Será esta uma tarefa apenas de sindicatos de trabalhadores, ou, pela sua grandeza e complexidade, exige também a participação das empresas de engenharia nacional (hoje atacadas pelo golpismo) e dos nacionalistas, civis e militares?

Lula, que teria dito algum dia ser a CLT uma espécie de AI-5 da classe trabalhadora, já revisou, em boa medida, corretamente, a avaliação histórica que fazia de Vargas.

Hoje, denuncia, que o golpe veio para destruir os direitos dos trabalhadores, a CLT. Quando um documento tem pegada histórica, como a Carta Testamento, mesmo que passem anos e anos, sua atualidade e sua convocação para uma união nacional, permanecem vigentes.

Bem como aquelas análises de Trotsky sobre o sentido anti-imperialista dos governos de Cárdenas e Vargas. Há muitas formas de fazer revisão e arrisco lembrar que o saudoso Luiz Carlos Prestes, também fez, com gestos, a sua.

No dia 24 de agosto de 1954, o jornal Tribuna Popular, do PCB, trazia na manchete de capa Prestes pedindo a renúncia de Getúlio Vargas, impressionado com a manipuladíssima campanha "Mar de Lama sob o Catete".

Quando o tiro ecoou do Catete e as massas expressaram sua legítima fúria, sua ira santa, empastelando os jornais golpistas, os símbolos do império, a direção do PCB mandou recolher apressadamente o Tribuna Popular das bancas, para que a proposta de Prestes não circulasse.

Confrontava absolutamente com a legítima ira popular, ira que expressa a correta avaliação histórica sobre Vargas, tal como mencionara Trotsky, que ganhava razão ali, nas ruas do Brasil.

O povo percebeu que a morte de Vargas era resultado de uma ação dos inimigos do povo brasileiro. Mais tarde, ensina a história, Prestes termina seus dias de homem digno como presidente de honra do PDT de Leonel Brizola, um partido varguista. Tenho muitos amigos que dizem que "foi a única vez que vi meu pai chorar".

As declarações positivas de Lula sobre Vargas, inclusive criando, por decreto presidencial, a Semana Getúlio Vargas, em cuja exposição de motivos se menciona ter sido aquele o mais importante presidente brasileiro, deve ser tão conhecida como a própria Carta de Vargas.

Hoje, dramaticamente, ela nos convoca a uma união como única possibilidade histórica de reversão do golpismo demolidor imperial.

Esta é a grande percepção de Carta Maior, que, com coragem, recomenda a leitura da Carta de Vargas em ambientes que hostilizaram, injustamente, o presidente gaúcho, assim como se deve recomendar, também, escutar a canção "Dr. Getúlio", composta por Chico Buarque e Edu Lobo, na voz de Beth Carvalho, revelando a síntese histórica que precisamos construir conscientemente.

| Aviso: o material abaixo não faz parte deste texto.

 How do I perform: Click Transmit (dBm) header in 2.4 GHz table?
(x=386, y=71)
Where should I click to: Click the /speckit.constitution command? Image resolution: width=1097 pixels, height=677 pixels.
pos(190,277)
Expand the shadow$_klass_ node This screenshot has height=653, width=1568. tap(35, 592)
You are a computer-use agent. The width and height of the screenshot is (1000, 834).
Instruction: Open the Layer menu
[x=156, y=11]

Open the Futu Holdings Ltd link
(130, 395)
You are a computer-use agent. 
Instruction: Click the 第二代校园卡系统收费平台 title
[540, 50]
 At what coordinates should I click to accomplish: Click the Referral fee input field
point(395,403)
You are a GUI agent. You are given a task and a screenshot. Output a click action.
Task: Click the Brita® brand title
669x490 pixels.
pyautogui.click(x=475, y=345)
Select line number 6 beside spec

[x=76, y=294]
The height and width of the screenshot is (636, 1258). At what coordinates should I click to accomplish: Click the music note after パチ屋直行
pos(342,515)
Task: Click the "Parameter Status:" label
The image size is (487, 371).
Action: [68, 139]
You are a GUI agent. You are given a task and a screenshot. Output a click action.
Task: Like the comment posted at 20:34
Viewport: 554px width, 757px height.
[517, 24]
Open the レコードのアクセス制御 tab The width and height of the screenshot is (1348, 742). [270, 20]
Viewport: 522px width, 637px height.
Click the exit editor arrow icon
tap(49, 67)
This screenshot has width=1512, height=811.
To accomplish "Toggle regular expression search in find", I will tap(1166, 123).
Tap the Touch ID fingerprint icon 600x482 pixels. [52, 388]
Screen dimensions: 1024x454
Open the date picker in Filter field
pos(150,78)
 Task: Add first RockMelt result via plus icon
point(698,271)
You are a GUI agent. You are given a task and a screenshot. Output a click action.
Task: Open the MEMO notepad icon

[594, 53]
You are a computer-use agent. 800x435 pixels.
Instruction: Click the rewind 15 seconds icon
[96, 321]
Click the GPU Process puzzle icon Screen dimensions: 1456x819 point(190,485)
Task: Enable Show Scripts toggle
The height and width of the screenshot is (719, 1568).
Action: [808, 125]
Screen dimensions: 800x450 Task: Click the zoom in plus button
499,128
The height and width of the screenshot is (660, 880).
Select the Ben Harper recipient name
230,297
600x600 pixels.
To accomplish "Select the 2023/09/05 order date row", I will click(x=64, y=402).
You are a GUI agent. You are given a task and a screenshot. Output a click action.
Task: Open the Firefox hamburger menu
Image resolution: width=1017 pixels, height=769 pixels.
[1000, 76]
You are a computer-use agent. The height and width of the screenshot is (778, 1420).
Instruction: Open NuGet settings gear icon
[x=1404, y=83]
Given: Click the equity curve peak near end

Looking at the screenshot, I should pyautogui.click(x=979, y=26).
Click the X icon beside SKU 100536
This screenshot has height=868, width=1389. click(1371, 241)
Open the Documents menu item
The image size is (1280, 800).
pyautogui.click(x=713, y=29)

Estou entre aqueles que apontam o PT como um continuador inconsciente de Getúlio Vargas, a despeito da incompreensão que ali ainda se cultiva, razão pela qual também sugiro à Carta Maior, uma entrevista com o jornalista José Augusto Ribeiro, autor da trilogia "Era Vargas", obra indispensável e sem concessões de nenhum modo ao udenismo.